In Matthew 1:23, the narrator views Isaiah 7:14 typologically. In Matthew 2:6, he views Micah 5:2 as a direct verbal prophecy. In Matthew 2:15, he views Hosea 11:1 typologically. And in Matthew 2:18, he seems to be using Jeremiah 31:15 typologically as well.
But Matthew 2:23 puts interpreters in an unexpected predicament. Matthew reports that Joseph took Mary and Jesus and went to live in Nazareth so that what was spoken might be fulfilled: “He shall be called a Nazarene.” The problem is twofold. First, the Old Testament nowhere has the phrase “He shall be called a Nazarene.” Second, Nazareth isn’t even mentioned in the Old Testament.
What should we make of Matthew’s use of Scripture? I think five affirmations can point us to a very plausible solution:
- Since “He shall be called a Nazarene” isn’t in the Old Testament, and since Matthew would’ve known that it wasn’t, he isn’t seeking to represent a certain verse but rather a composite notion. This use of Scripture is different from what we find in the previous citations in Matthew 1-2 (1:23, 2:6, 2:15, and 2:18), where each quote is actually found in the Old Testament.
- Since Matthew uses a fulfillment formula referring to “what was spoken by the prophets,” he has in mind multiple Old Testament passages that speak to the notion he’s putting forth. Earlier in Matthew 1 and 2, his Old Testament quotes referred to a prophet (singular!). See 1:22; 2:5, 15, 17. In Matthew 2:23, the plural prophets suggests a different way of referring to the Old Testament.
- The notion Matthew may be advocating is probably connected to the connotations of Nazareth in his own day. Nazareth (a village of 500 or less) evoked lowliness and obscurity. In John 1:46, Nathanael asked, “Can anything good come out of Nazareth?” (See also John 7:41-42, 52.)
- Several Old Testament passages held out that God’s ruler would be characterized by lowliness, humility, obscurity, and that he would be met with rejection and scorn (Pss 22:6-8, 13; 69:8, 20-21; Isa 11:1; 49:7; 53:2-3, 8).
- Perhaps the literary device of paronomasia (a play on words) also helps explain Matthew’s language because “Nazareth” or “Nazarene” sounds similar to the Hebrew word for “branch,” which multiple Old Testament passages foretold would come from the line of David (see, e.g., Isa 11:1; for synonymous “branch” prophecies, see Jer 23:5; 33:15; Zech 3:8; 6:12). Matthew has already labored to connect Jesus to David’s line (Matt 1:1-25), so a play on the “branch” theme would fit with the Davidic emphasis.
The words “He shall be called a Nazarene” fulfills a pattern of lowliness and humility and scorn that would characterize the Branch from David’s line. No one was expecting anything amazing from Nazareth, much less the Savior of the world! After Joseph moved the family to that village, Jesus grew up in obscurity.

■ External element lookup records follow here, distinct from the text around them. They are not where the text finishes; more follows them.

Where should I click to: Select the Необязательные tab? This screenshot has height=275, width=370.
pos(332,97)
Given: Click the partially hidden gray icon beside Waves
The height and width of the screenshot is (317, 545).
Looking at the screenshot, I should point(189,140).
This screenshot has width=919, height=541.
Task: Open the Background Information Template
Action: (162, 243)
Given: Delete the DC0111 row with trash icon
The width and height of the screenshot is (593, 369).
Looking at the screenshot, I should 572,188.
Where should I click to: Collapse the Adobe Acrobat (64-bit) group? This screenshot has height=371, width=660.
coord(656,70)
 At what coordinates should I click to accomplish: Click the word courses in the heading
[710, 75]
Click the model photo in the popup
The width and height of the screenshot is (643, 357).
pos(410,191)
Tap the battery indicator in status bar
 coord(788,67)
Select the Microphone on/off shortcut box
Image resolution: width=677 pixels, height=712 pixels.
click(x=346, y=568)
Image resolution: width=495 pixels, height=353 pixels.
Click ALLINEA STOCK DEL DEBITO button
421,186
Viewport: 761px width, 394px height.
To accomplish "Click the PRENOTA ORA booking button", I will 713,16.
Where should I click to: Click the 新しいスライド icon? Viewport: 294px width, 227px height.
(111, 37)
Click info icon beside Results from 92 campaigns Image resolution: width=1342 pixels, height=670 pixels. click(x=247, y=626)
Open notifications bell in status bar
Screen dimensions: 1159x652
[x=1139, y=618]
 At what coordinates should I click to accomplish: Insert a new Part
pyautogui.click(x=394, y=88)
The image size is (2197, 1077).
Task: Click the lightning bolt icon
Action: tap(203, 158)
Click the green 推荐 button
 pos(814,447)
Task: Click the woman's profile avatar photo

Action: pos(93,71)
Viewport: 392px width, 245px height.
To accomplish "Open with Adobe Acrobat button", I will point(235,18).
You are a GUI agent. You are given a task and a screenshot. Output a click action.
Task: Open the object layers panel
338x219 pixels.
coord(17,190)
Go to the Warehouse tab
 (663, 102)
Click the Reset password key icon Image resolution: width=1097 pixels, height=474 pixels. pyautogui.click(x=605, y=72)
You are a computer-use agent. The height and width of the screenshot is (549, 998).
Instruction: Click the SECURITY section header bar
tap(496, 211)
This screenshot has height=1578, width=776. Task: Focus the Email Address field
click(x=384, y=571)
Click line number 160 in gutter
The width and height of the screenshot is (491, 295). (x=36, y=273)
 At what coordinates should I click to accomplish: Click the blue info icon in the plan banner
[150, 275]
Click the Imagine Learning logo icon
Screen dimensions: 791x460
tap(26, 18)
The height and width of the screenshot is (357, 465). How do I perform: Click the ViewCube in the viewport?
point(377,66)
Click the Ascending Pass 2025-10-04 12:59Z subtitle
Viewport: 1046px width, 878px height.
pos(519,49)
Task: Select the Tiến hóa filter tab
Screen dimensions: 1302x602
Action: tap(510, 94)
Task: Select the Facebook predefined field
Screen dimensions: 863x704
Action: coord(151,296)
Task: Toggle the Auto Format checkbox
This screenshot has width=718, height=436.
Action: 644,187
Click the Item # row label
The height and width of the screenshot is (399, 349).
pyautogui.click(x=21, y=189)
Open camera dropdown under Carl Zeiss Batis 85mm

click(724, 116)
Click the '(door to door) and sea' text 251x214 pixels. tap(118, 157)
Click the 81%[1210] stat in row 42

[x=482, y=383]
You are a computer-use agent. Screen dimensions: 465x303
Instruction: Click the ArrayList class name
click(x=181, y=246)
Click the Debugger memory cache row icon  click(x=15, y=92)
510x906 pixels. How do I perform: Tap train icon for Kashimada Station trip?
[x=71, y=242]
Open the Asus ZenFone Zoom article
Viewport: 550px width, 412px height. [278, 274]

Imagine a sketch artist who needed information for his task. And imagine that multiple witnesses turn up, but no one offers a complete description, just partial clues. After pulling together the details, the sketch artist is able to say “Here he is,” based on what multiple testimonies described.
Matthew has listened to multiple Old Testament texts. Who conforms perfectly to the portrait they’re describing? Matthew knows Jesus does, and an important motif of lowliness, humility, and scorn must be taken up by God’s ruler and fulfilled. Seemingly from out of nowhere, Jesus arrives on the public scene around age 30 and proclaims God’s Kingdom at hand. The Branch from David’s line will meet rejection, suffering, and death. The statement “He shall be called a Nazarene” is Matthew’s way of recognizing that God is bringing to pass what the prophets projected.
The Seed of the woman, the Curse-bearer, the Word-made-flesh–he was a Nazarene.